Scandales à la chaîne
«À écouter Borissov et les médias, tout va pour le mieux dans le meilleur des mondes. Mais les scandales n’en finissent pas et nous sommes toujours les plus pauvres de l’Union européenne», s’indigne Elena Radoulova, 34 ans, mère de deux enfants.
Deux événements ont mis le feu aux poudres: une perquisition jeudi dans les bureaux de deux conseillers du président Roumen Radev, proche des socialistes et très critique à l’égard du gouvernement, puis la révélation d’avantages indus octroyés à un puissant et controversé soutien du Premier ministre, ancien chef du parti de la minorité turque (MDL). Ce dernier, Ahmed Dogan, a carrément vu débarquer, en bateau, sur la plage de la mer Noire qu’il s’est accaparée au pied de sa villa, un groupe de protestataires décidés à dénoncer ses privilèges.
Ces dossiers troubles se sont ajoutés à une série de scandales ayant touché les cercles du pouvoir: enquête sur des fraudes aux fonds européens, transactions immobilières douteuses ayant bénéficié à des proches de la majorité, ministre et vice-ministre de l’Environnement mis en examen.
Dans ce contexte, un ancien magnat des jeux de hasard, Vassil Bojkov, poursuivi pour 18 chefs d’accusations en Bulgarie et réfugié à Dubai, s’est juré de faire tomber le Premier ministre auquel il assure avoir versé des millions d’euros de pots-de-vin.

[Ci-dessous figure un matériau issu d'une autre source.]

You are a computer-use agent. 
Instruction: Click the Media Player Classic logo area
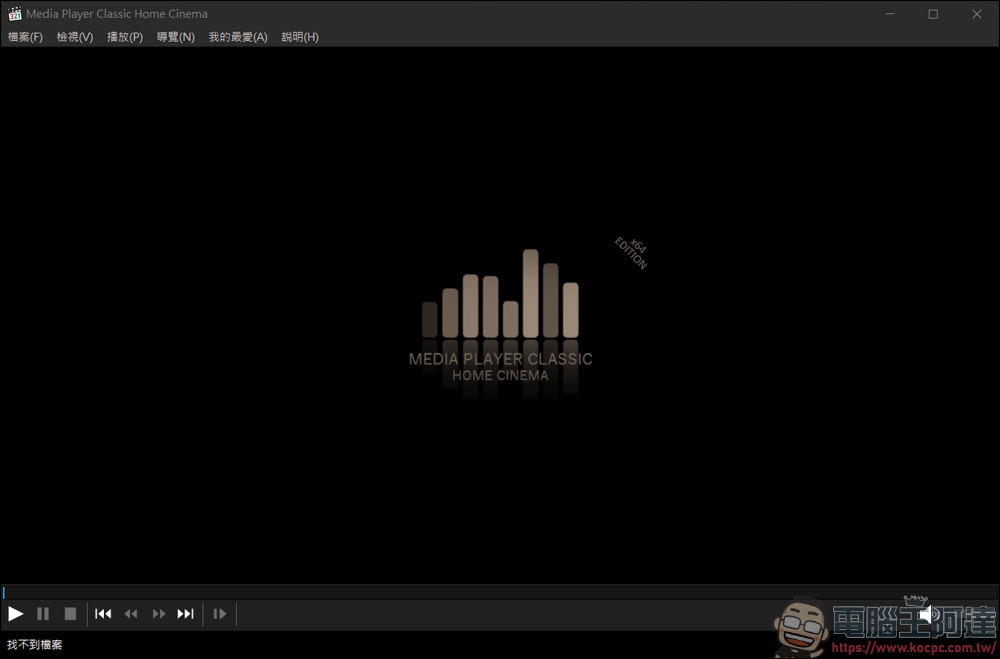[x=500, y=315]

Boïko Borissov, un ancien pompier reconverti dans la sécurité après la fin du communisme, assure qu’il ne démissionnera pas, soulignant que les affaires qui ont ponctué son dernier mandat témoignent au contraire de l’indépendance de la justice.
Les États-Unis ont cependant donné raison aux protestataires. «Nous soutenons le peuple bulgare dans sa quête pour accroître la confiance dans le système démocratique et promouvoir l’État de droit en Bulgarie. Personne n’est au-dessus des lois», a souligné l’ambassade dans une déclaration lundi soir.
Gauche en reconstruction
«L’épidémie de Covid-19, la crise économique, le stress psychologique qu’elles entraînent» ont favorisé le déclenchement des protestations, analyse Ulf Brunnbauer, universitaire autrichien spécialiste de l’Europe orientale.

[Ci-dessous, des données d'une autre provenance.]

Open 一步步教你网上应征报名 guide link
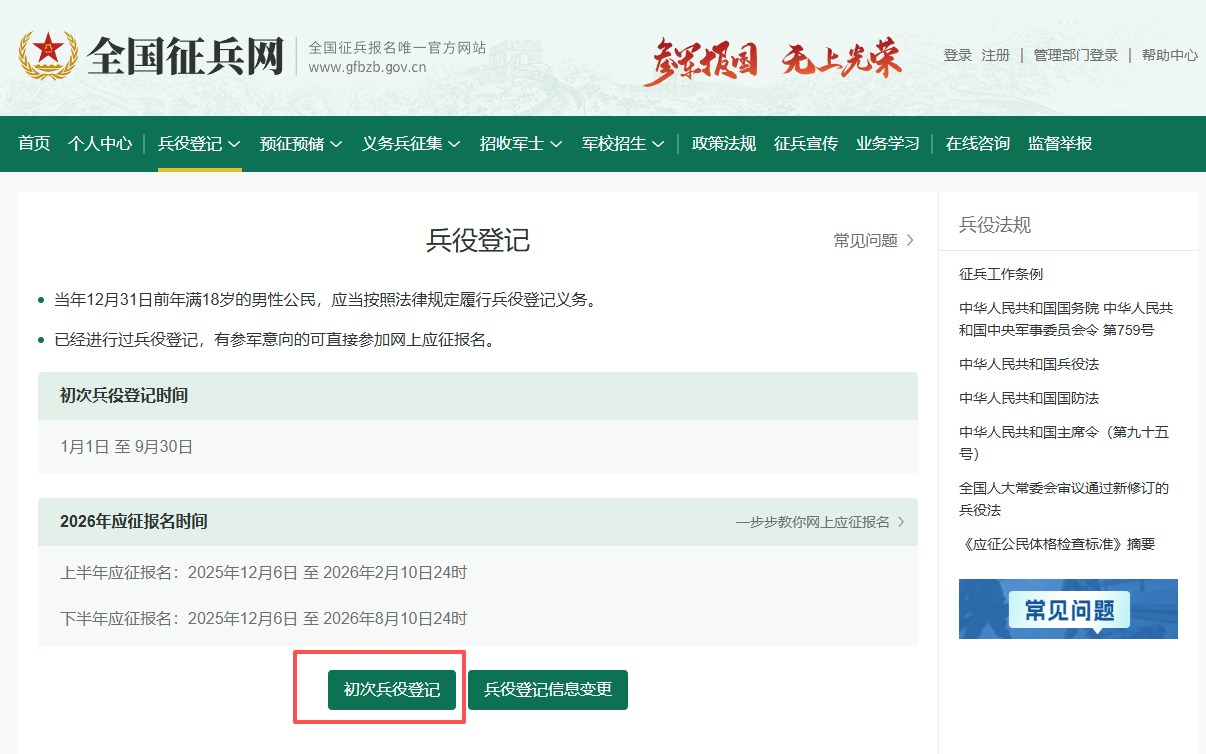 (820, 522)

Ce ras-le-bol intervient sur fond de lutte de pouvoir entre plusieurs clans d’hommes d’affaires bulgares, «représentant des intérêts mafieux qui contrôlent le pays» et auxquels «se conforme» le Premier ministre, analyse le politologue Ognian Mintchev.
Après plusieurs années de cohabitation tendue, le chef de l’État Roumen Radev s’est rangé aux côtés des manifestants, dénonçant ce week-end «le caractère mafieux» du gouvernement.

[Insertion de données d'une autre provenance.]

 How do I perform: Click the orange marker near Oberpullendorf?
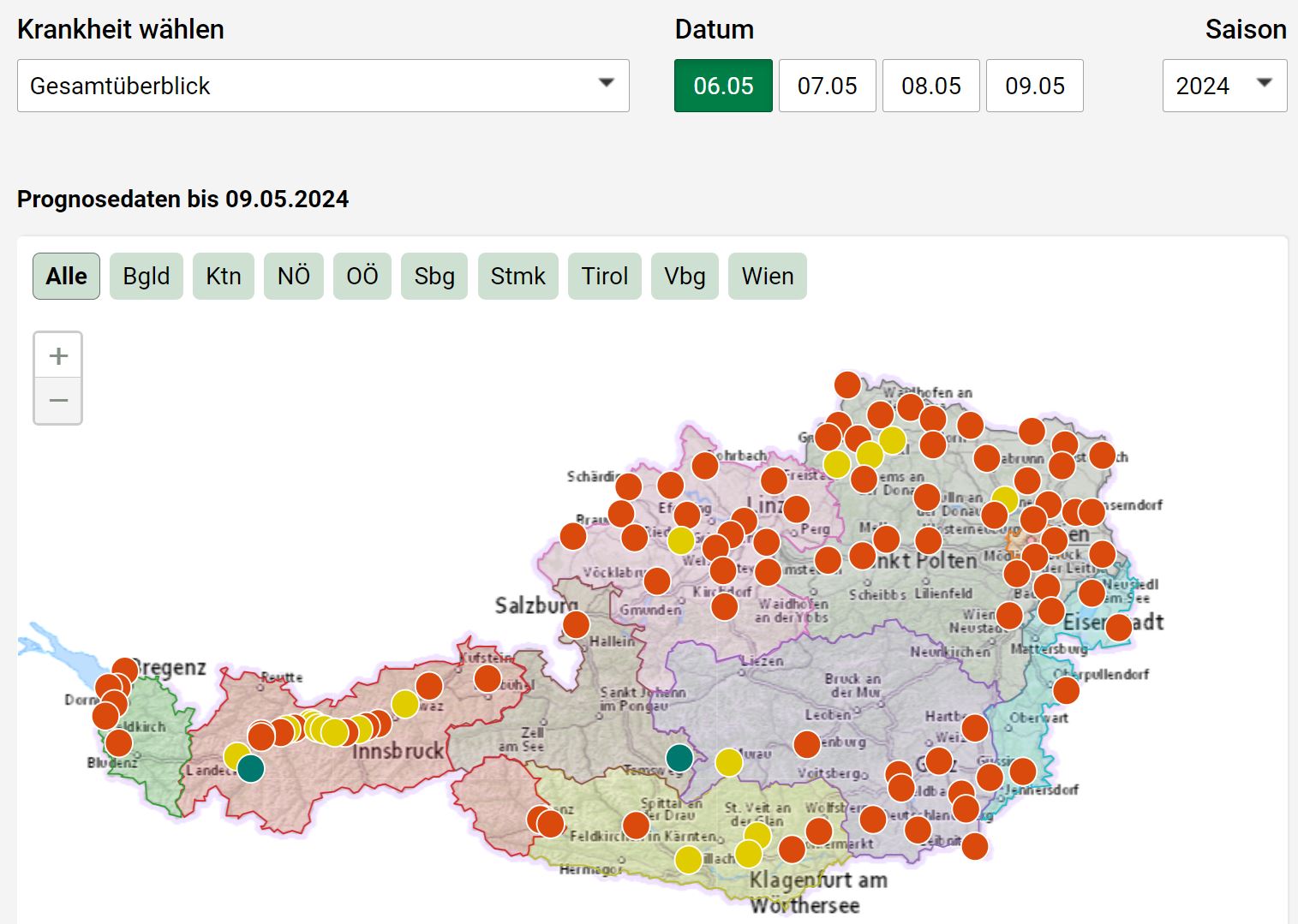1066,689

Les socialistes – héritiers du parti communiste — ont gouverné à deux reprises depuis la transition démocratique en 1989 et sont «leurs pires ennemis», note cependant le politologue Andrei Raïtchev. Ils ont à chaque fois dû quitter le pouvoir sous la pression de la rue, sur fond de graves crises marquées par des faillites bancaires. Avant le début de la contestation, le parti conservateur de Boïko Borissov (Gerb), dont le mandat court jusqu’au printemps 2021, avait une avance de plus de dix points dans les sondages.